In other words, this quote is not flatly opposed to satire or ridicule, tools that Wilde himself used with great frequency and skill.  The quote is opposed to what the critics were using satire to accomplish: fooling the public into seeing the ugliness of the pre-Raphaelites, but not the beauty, and teaching the public a narrow-minded sort of irreverence which closed them of to new ideas.  Those critics used satire to do this effectively.

But what of the phrase, missing from both the popular quote and this abridgement, describing satire as, “always as sterile as it in shameful and as impotent as it is insolent”?  Importantly, I think that Wilde would accept this charge against his own satire.  He would not deny his insolent attitude towards the cultural establishments he satirized, nor that he used satire in order to render those establishments as sterile and impotent.

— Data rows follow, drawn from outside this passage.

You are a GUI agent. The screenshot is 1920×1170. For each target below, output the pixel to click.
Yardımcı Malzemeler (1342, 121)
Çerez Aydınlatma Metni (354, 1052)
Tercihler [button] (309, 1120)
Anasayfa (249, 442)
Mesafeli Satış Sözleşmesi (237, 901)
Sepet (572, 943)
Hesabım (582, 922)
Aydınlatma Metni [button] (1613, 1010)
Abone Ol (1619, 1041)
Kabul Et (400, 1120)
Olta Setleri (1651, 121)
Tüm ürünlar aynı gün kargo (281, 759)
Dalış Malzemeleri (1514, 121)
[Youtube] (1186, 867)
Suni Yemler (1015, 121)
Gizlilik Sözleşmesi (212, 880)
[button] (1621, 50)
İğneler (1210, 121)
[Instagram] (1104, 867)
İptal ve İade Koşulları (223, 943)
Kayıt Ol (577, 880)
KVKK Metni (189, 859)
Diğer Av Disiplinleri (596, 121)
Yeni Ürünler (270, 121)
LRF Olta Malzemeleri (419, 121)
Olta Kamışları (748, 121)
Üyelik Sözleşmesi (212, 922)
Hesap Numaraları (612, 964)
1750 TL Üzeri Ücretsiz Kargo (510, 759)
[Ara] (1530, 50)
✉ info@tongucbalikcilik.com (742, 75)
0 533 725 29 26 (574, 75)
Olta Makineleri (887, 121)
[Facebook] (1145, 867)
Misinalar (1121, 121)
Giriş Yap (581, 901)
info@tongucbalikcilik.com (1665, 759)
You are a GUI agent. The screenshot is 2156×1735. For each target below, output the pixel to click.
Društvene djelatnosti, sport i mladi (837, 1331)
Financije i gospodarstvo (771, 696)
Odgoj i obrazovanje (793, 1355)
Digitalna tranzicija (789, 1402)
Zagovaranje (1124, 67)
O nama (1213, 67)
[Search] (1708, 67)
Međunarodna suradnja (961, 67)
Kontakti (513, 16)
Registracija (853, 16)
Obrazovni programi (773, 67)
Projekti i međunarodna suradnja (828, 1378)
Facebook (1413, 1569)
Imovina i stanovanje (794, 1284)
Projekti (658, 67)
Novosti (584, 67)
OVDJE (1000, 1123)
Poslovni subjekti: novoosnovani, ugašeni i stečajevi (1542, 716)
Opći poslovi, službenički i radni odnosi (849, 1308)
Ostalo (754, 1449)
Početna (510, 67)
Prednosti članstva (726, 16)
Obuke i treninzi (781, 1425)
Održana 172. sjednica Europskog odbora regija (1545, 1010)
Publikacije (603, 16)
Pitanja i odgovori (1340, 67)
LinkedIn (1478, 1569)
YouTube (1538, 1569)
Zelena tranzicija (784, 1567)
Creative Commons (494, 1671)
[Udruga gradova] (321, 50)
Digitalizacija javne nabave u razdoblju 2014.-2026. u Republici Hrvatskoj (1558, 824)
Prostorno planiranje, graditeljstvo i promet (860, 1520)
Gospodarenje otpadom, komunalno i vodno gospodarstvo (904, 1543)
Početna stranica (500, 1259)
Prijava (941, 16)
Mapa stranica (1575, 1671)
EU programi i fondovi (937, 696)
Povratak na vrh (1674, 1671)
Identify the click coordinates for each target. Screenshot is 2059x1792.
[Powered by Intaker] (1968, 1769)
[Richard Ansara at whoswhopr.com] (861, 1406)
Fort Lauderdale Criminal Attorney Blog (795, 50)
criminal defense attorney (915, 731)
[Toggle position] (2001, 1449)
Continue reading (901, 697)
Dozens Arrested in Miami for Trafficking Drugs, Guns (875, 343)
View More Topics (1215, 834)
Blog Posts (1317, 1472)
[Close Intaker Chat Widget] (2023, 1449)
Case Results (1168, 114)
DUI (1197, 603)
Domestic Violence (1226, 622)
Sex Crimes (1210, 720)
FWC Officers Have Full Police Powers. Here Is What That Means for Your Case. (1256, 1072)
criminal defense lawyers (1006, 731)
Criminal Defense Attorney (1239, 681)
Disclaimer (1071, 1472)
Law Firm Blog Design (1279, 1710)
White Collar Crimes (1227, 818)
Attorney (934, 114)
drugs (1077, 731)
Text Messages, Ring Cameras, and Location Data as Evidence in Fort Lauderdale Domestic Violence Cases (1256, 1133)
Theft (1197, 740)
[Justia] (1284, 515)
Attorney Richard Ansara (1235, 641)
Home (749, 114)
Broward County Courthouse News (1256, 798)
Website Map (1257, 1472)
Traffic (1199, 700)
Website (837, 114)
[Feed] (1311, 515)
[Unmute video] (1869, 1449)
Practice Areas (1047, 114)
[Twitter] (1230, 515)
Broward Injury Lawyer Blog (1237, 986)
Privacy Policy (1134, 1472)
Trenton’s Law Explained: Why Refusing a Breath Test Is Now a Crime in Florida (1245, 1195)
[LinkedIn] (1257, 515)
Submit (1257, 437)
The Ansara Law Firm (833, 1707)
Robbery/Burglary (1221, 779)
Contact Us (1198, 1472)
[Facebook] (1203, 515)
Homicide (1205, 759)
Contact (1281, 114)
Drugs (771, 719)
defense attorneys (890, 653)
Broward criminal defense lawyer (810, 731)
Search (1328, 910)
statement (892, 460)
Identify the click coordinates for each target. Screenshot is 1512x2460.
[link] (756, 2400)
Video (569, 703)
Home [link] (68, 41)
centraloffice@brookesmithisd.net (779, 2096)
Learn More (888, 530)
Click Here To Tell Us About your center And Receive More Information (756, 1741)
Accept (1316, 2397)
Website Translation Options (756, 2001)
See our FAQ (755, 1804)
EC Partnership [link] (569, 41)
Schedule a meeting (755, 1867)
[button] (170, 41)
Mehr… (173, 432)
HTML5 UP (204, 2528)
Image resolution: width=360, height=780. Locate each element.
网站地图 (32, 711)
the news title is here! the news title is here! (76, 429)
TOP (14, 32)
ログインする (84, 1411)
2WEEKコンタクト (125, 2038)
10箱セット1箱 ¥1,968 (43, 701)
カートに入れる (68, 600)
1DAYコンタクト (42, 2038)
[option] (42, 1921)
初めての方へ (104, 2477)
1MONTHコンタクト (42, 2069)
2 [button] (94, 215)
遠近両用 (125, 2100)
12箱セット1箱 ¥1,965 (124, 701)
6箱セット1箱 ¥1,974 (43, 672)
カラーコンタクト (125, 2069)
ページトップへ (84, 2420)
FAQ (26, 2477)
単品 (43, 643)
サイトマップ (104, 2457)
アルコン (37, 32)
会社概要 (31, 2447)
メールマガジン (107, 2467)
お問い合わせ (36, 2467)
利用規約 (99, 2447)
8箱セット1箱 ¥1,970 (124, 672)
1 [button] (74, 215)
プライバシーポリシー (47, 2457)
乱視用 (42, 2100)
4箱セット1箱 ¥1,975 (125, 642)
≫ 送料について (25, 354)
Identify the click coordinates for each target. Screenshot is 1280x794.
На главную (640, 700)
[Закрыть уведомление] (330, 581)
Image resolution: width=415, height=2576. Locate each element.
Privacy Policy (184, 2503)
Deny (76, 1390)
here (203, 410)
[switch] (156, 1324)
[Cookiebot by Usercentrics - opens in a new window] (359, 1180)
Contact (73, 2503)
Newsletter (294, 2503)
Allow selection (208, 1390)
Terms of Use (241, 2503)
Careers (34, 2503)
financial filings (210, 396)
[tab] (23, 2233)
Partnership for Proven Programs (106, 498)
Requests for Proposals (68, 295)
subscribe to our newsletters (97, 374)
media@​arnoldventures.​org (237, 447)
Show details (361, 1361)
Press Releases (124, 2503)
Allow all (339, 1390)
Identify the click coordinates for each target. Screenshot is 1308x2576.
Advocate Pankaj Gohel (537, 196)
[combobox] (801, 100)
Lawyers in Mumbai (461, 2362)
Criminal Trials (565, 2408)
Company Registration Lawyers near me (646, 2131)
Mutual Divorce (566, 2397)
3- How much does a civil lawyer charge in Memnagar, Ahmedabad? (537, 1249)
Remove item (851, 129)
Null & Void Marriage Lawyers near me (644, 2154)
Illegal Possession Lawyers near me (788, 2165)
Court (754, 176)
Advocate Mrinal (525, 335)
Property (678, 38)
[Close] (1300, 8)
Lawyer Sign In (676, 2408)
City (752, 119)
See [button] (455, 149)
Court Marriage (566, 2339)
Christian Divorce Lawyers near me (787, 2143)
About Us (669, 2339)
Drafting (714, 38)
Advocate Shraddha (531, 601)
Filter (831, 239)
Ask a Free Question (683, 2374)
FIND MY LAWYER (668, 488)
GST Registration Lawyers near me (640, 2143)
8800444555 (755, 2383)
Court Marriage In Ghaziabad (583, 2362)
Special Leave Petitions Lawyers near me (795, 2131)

The difference is in the purpose and the target of that  satire.  Art, for Wilde, should be outside of any such treatment.  In his Intentions (1891, 1913), he describes art as immoral, dangerous, and essentially a threat to static, stable society.  Throughout this collection you find suggestions that art is also subjective and sheer so that one person’s art is beyond another person’s understanding and reach. In both of these regards, then, it would be inappropriate to try to render art sterile and impotent. In the same collection, society is described as  standing opposition to contemplation, thought, and dreams.  His Gilbert asserts that, “The security of society lies in custom and unconscious instinct, and the basis of the stability of society, as a healthy organism, is the complete absence of any intelligence amongst its members,” whom it grants, “the dignity of machines.”

Thus, society and its cultural conservatism fully deserve insolence and should, in fact, be sterilized and made impotent, a point proven to the artists who have the power to do it by the very attempts of society to do the same to their art.

The essence of the quote is therefore not decrying satire or ridicule, per se.  Rather, Wilde is lamenting the response of the banal cultural establishment (“mediocrity”) toward technical innovation and revolutionary new ideas (“genius”).

The original quote was not intended to be pithy. It was part of a historical critique.  In the attempt to package it up for easier use, it appears that the emphasis shifted.

Why would Wilde, of all people, object to ridicule in a general way?  He wouldn’t.  The problem he identified isn’t ridicule  The problem is that mediocre culture paints beauty with ugliness and regards genius with narrow-minded irreverence.  Satire and ridicule just happen to make those evils much easier to spread.  Fortunately, they also give artists the power to fight back.


1 After all, the twelve-plus pages of internet search results quoting Wilde’s anti-ridicule stance are counter-balanced by the same number of pages of results describing Wilde’s ridiculing of the aristocracy and the conservative social customs of his time.  In Oscar Wilde (1959), Edouard Roditi described Wilde as “taunting” and “provoking” journalists.  That’s not so far from ridicule.  Furthermore, Roditi suggested that Wilde used the ridicule of journalists to advance his own publicity and then suggested that, among several other references, The Canterville Ghost made use of “heavy satire on the bad tastes and manners and the prejudices of Americans” (p. 70).  Within the text of that story, Wilde’s narrator observes, with obvious ridicule, “we have really everything in common with America nowadays, except, of course, language.”  Surely he would not suggest that his ridiculing Americans should either tip them off to their superiority or that his ridicule indicted himself as a “loser” in comparison to them.